Testing

Overview

Teaching: 45 min
Exercises: 30 min

Questions

What is testing?

How do I write tests for Python code?

What is Test Driven Development?

What is a doctest?

Objectives

Learn about the key aspects of Python testing.

Write a function according to a series of simple requirements and corresponding unit tests to verify that expected behaviour is satisfied.

What is testing?

There are two closely related ideas:

Verification: building it correctly
Validation: building the right thing

Verification is about checking that the development of software conforms to a specification, satisfies a set of requirememts. Validation is concerned with whether or not the software to be built will satisfy the original need, whether it will be fit for purpose. Testing primarily relates to verification.

Software can be tested:

at the level of the whole system (via a GUI or some other interface)
at the point of integration between components
via units of code such as functions
with reference to known good output from a program.

We will focus on unit testing in this episode

A “unit” is the smallest component that can be tested, such as:

a function
an object, or at least one or more of an object’s methods (functions)
a module

For the purpose of this episode, the component under test will be a function.

Installing pytest

There are a number of unit testing libraries and tools available for Python (and similar frameworks across many languages, collectively often referred to as xUnit). The standard unittest library supplied with Python requires at least some understanding of classes (a future episode).

For unit testing in this episode, we will be using the Python module pytest that allows us to simply write functions that test other functions. There are also plug-ins available for pytest that make its use attractive (e.g. hypothesis.

Before going any further, we need to install pytest.

From a command-line terminal with Python on the path, type the following command to install the pytest module:
pip install pytest
If you see an error like this on Windows with Anaconda:
Could not install packages due to an EnvironmentError: [WinError 5] Access is denied: 'c:\\programdata\\anaconda3\\lib\\site-packages\\pip\\_internal\\basecommand.py'
then run the Anaconda Prompt as Administrator. After the installation finishes, from a Python prompt, you should be able to import the module:
import pytest
Of course, you can also try this before installing pytest to see whether you already have it.

RPN expression evaluator

Remember Reverse Polish Notation (RPN) or post-fix calculators like these?

A traditional infix expression such as 12*3+5 becomes 12 3 * 5 +.

The operator follows the operands (numbers), e.g. * follows 12 and 3 (post-fix).

Then once the result of multiplying 3 by 12 is available, we’re effectively left with an expression that looks like this: 36 5 +.

Suppose you are asked to write a function that takes a string representing a RPN expression and returns a real number result.

The following specific requirements are given:

Accept a string containing one or more single space delimited real number tokens and store each number in turn.
After all tokens have been processed, extract the last number stored and return it.
If + is encountered after a single space, extract the last two numbers stored, add them, and store the result.
If * is encountered after a single space, extract the last two numbers stored, multiply them, and store the result.

LISTING:

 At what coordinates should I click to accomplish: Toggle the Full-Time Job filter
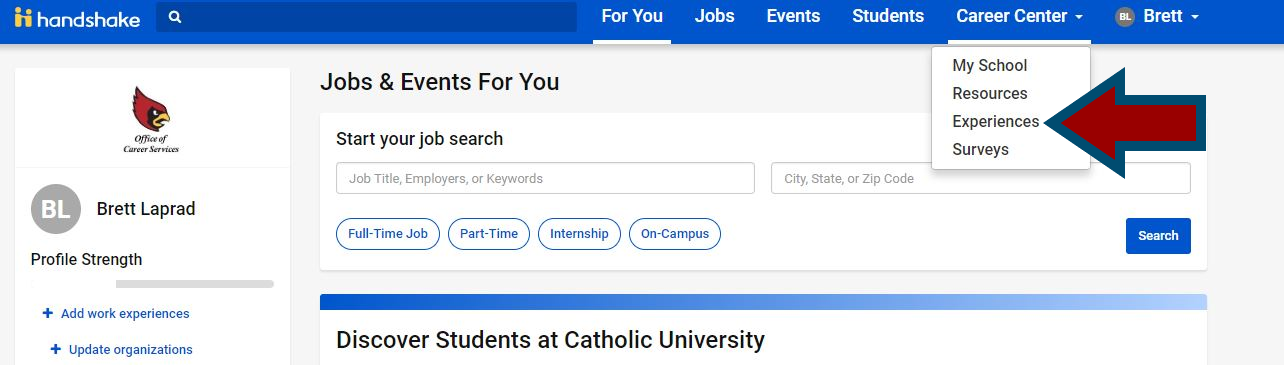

==

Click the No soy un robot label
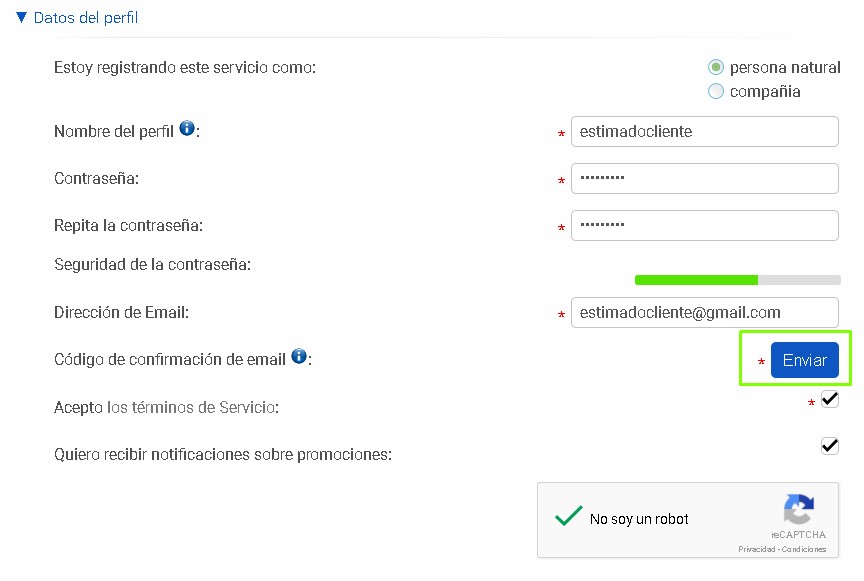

TASK:
Retype everything in the Python testing lesson from "Software can be" down to "object’s methods (functions)". The listing has nothing to do with the Python testing lesson.

OUTPUT OF THE TASK:
Software can be tested:

at the level of the whole system (via a GUI or some other interface)
at the point of integration between components
via units of code such as functions
with reference to known good output from a program.

We will focus on unit testing in this episode

A “unit” is the smallest component that can be tested, such as:

a function
an object, or at least one or more of an object’s methods (functions)